Game reviewing can often be pretty formulaic; by definition, we have a set of rules to adhere to - scores to assign to categories like Gameplay, Graphics, Sound and Value. Games, however, have no such rules and occasionally, something comes along that simply refuses to adhere to the norms.
Take Tekken Hybrid, for example; the name's the first clue - it's a hybrid, not strictly a game. Instead, what we have here is three things, so we'll review them individually.
First up, Tekken Blood Vengeance - a full-length, CG animated movie (it's even in 3D, if you've got the gear to show it).
If you're a fan of Tekken, there's a lot to love about this one - even if it's a little light on fighting. What it does have, and in spades at that, is a lot of character exposition (short of character development, perhaps, but there's a lot going on for a movie based on a fighting game).
And if you are there for the fighting, this is the first Tekken film (there have been three in total, including Blood Vengeance) that the actual Tekken game team have been involved with. This involvement included much of the fight direction which, while massively over the top, is also recognizably based on the game that spawned it. It's a nice touch.
It also looks pretty nice, for the most part, although it's not going to scare anyone at Weta Digital or Pixar. The characters look exactly like you'd imagine HD versions of the Tekken combatants to look like and they have faily typical - for Anime / fighting games - abilities and ambitions.
If you're an Anime fan, you'll be pleased to know that the production was handled by Digital Frontier (Appleseed) and the story was penned by Dai Satō (Ghost in the Shell).
Considering the source material (game-based movies rarely pan out too well, let's be honest), it's pretty good - hell, I might even watch it again, which is saying something.
Next - Tekken Tag Tournament HD.
This is the only actual game in the package, and it's a remake of an eleven year old arcade / PlayStation 2 game. Tekken Tag Tournament was (and still is, technically) unique in the Tekken franchise, in that it allowed players to tag out with a second selected fighter at any time - significantly altering the fighting formula by that change alone.

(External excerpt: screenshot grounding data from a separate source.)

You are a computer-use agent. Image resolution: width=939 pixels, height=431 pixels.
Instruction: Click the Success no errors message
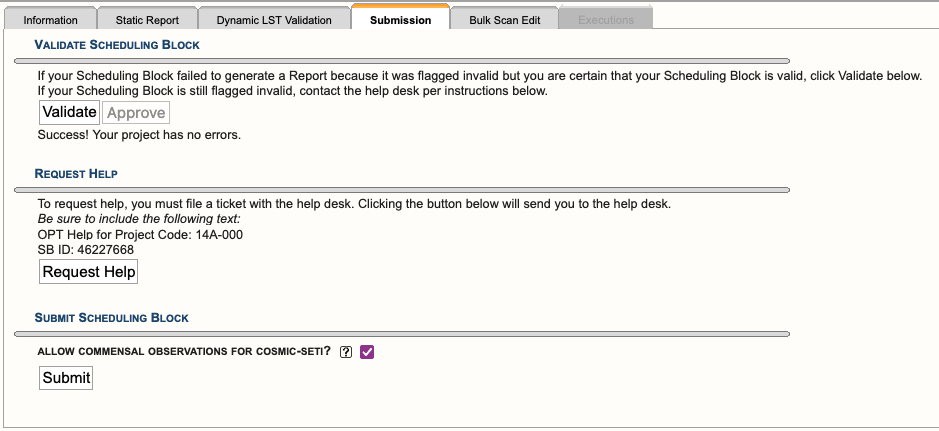(x=139, y=135)
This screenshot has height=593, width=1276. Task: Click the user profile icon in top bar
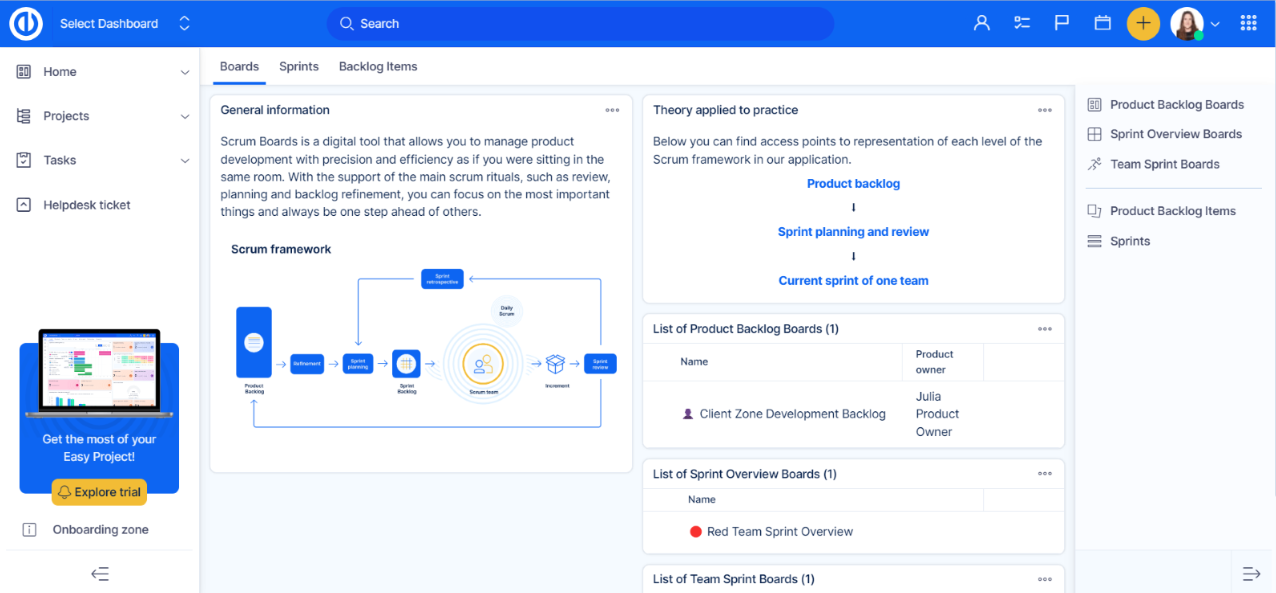point(981,23)
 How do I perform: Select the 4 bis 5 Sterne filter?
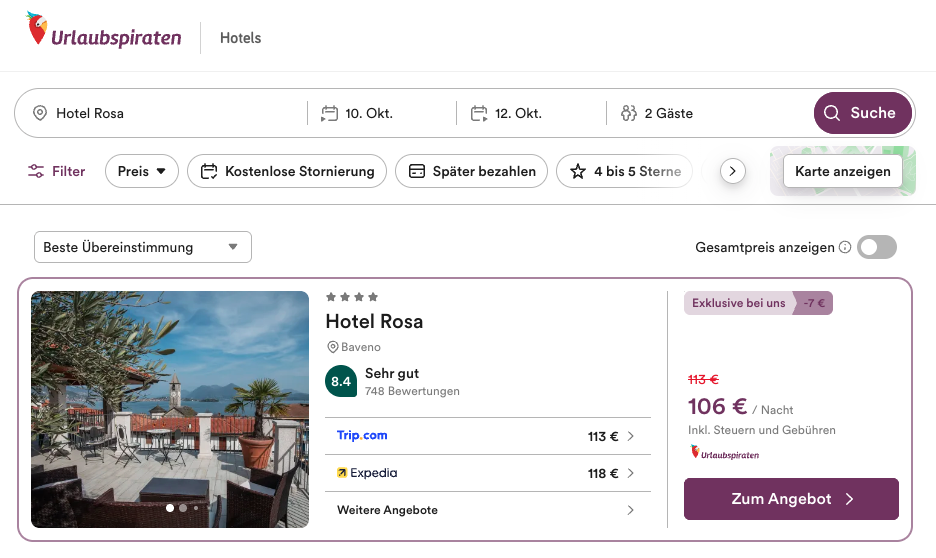point(625,171)
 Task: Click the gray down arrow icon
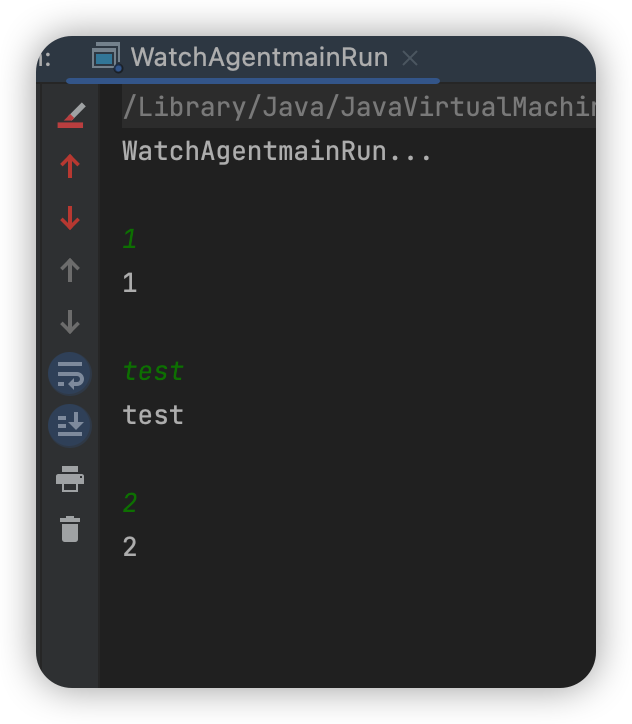click(x=70, y=322)
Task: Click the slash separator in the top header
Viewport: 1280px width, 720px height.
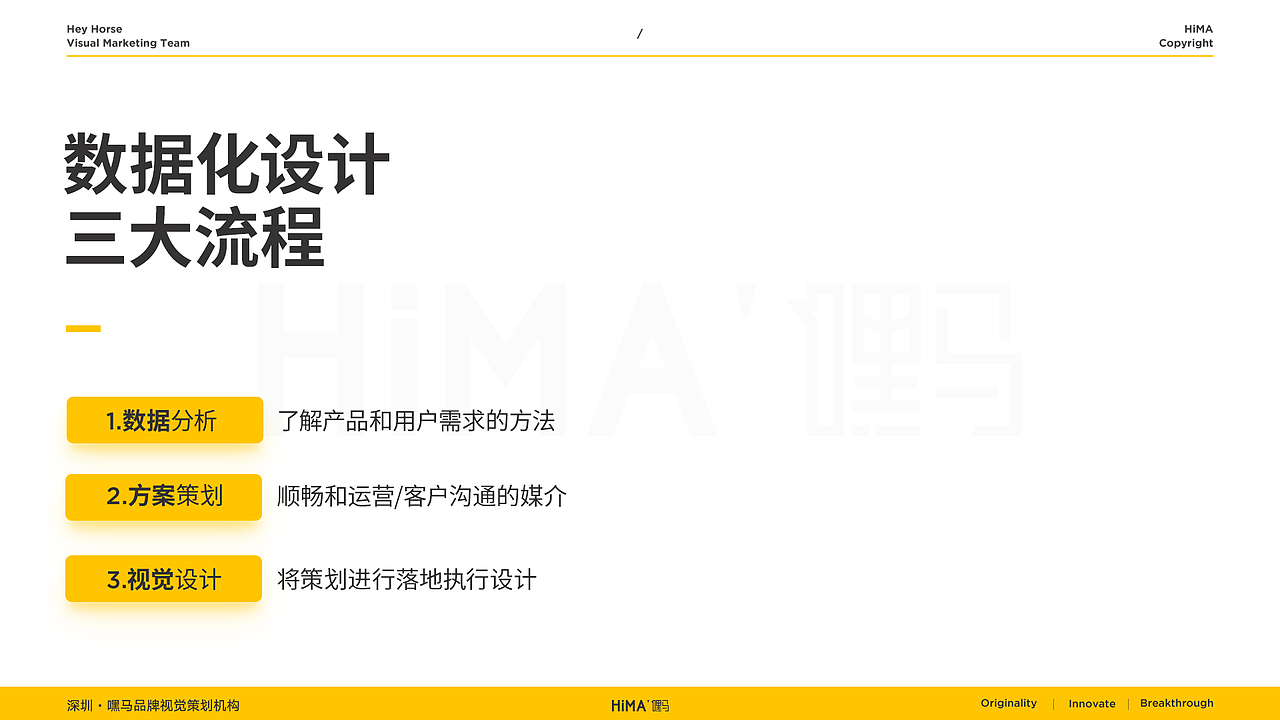Action: pos(640,33)
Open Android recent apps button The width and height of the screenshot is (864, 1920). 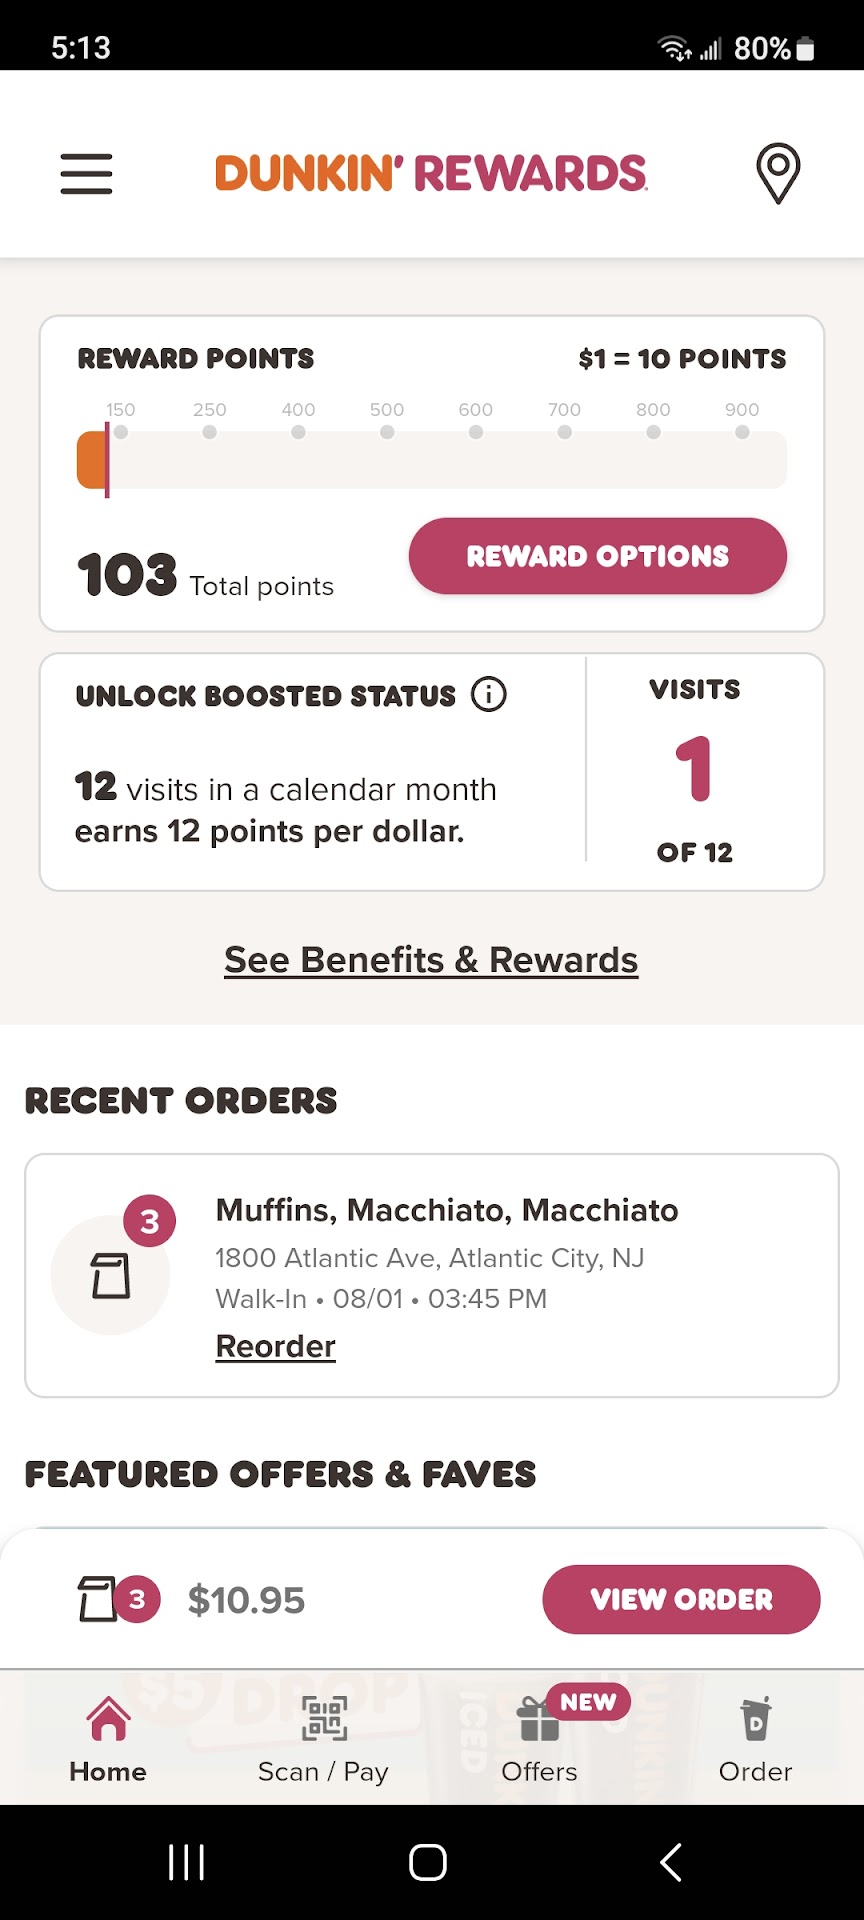[187, 1862]
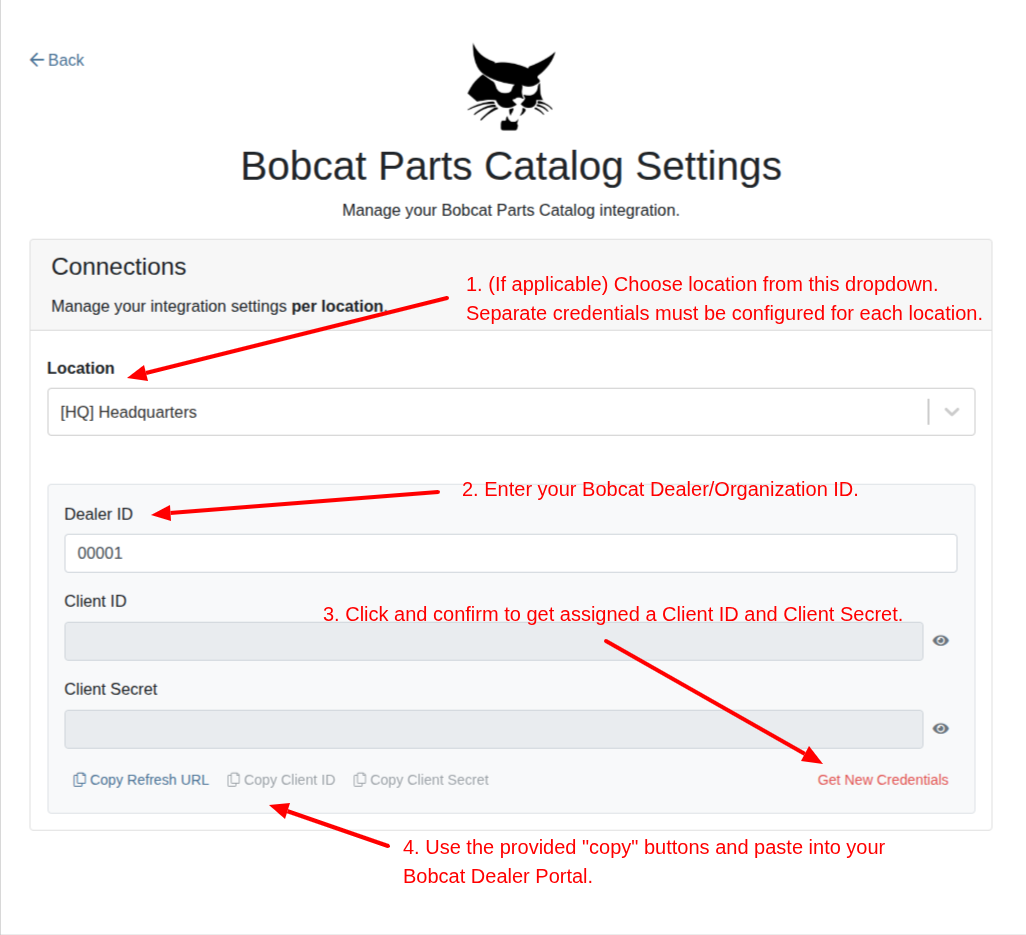Show the Client ID value with eye icon
This screenshot has height=935, width=1026.
941,641
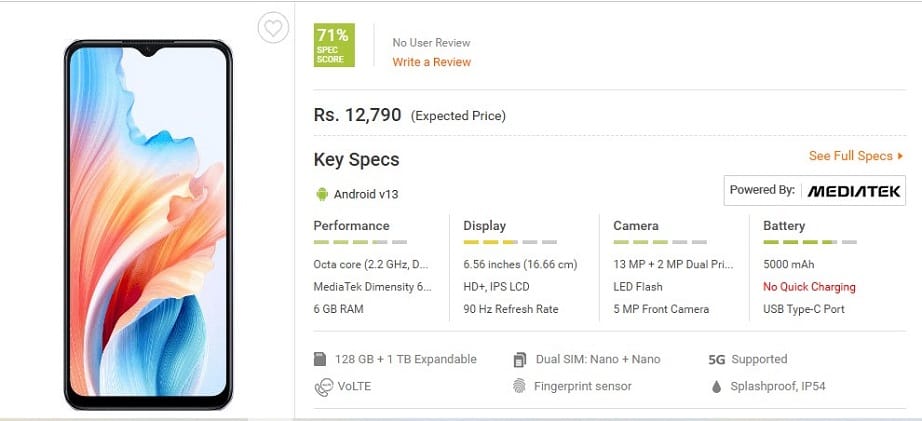This screenshot has height=421, width=922.
Task: Select the Camera spec heading
Action: [635, 226]
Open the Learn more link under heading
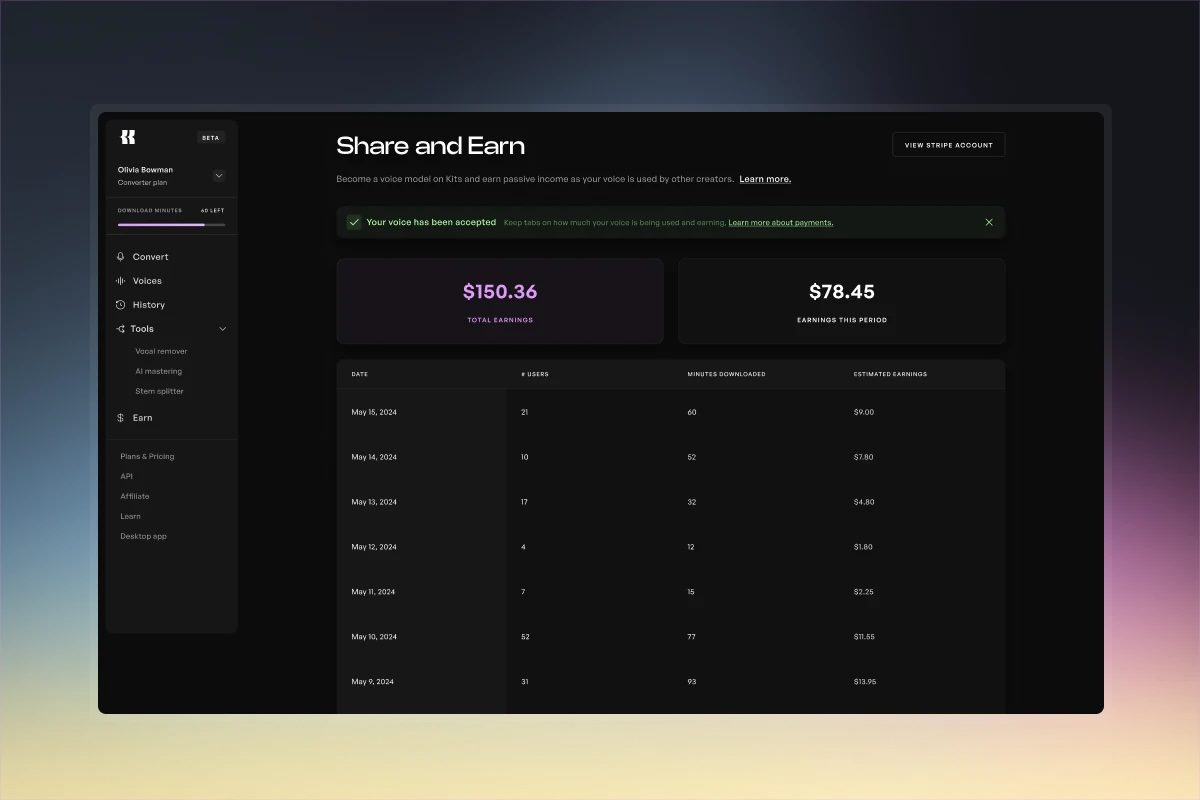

The formula still works surprisingly well today, with the strategic decision around when to tag out your fighter (unlike other tag-based games, such as Street Fighter, as soon as one of your characters lose all your health you lose the round) still proving to be an incredibly important tactical consideration.
The HD makeover works pretty much as you'd expect, leaving the cinematics intact (and low-res) while the actual fighting engine is rendered in shiny high-definition. It definitely looks like an up-ressed old game, but it's crisp and nice, too, which is a treat for fans of the franchise.
Amazingly, the team did very little to the character models - as revealed by the series producer, Katsuhiro Harada, when I spoke to him at Gamescom in Germany earlier this year. The originals were so overly complex, for the time, that they still stand up today - relatively speaking - with minimal changes required.
If you're unfamiliar with the series, this is actually a pretty good place to jump in; there's heaps of content on offer, including a very in-depth training mode which proves to be an excellent place to acquaint (or re-acquiant...) yourself with how it all works. Hell, there's even a respectable bowling game included - even if it pales in comparison to the modern motion-controlled variants out there these days.
Finally, the "prologue" version of Tekken Tag Tournament 2.
This is a very, very basic experience, with just four characters and not much else. If you want a taste of what to expect from the release of the full game (currently pegged for "2012"), it will do in a pinch but in reality it's like the smell of a curry after a big night out; it's just not gonna fill your belly.
You can play around with the four key characters from the film (Alisa, Xiayou, Devil Jin, and Devil Kazuya) and you can experiment with the tweaks to the fighting engine, but it's pretty hard to imagine that many people are going to be satisfied with the experience. Gran Turismo Prologue this is not.
So what are you getting for your $70, then? To be honest, not a lot. The remake's cool and all but you'd be hard pressed to justify paying more than $20 for it alone - even if you're a hardcore Tekken fan. There's no online multiplayer to justify it, so unless you live in a place where you're surrounded by people to play it with regularly... it's little more than a fan curiosity or a way to rekindle your skills before Tag 2 hits next year.
The movie's pretty decent but again, who pays more than $20 for a movie these days?
Then there's the demo of Tag 2. Again, fans will spooge over this for a few minutes but realistically, only the hardcore will still be at it after much more than an hour.
So as a package, for the same sort of price as a budget release or a game that's sitting in the Christmas sales bins, it's pretty hard to justify. For the hardcore fans only. But then, is that really all that surprising?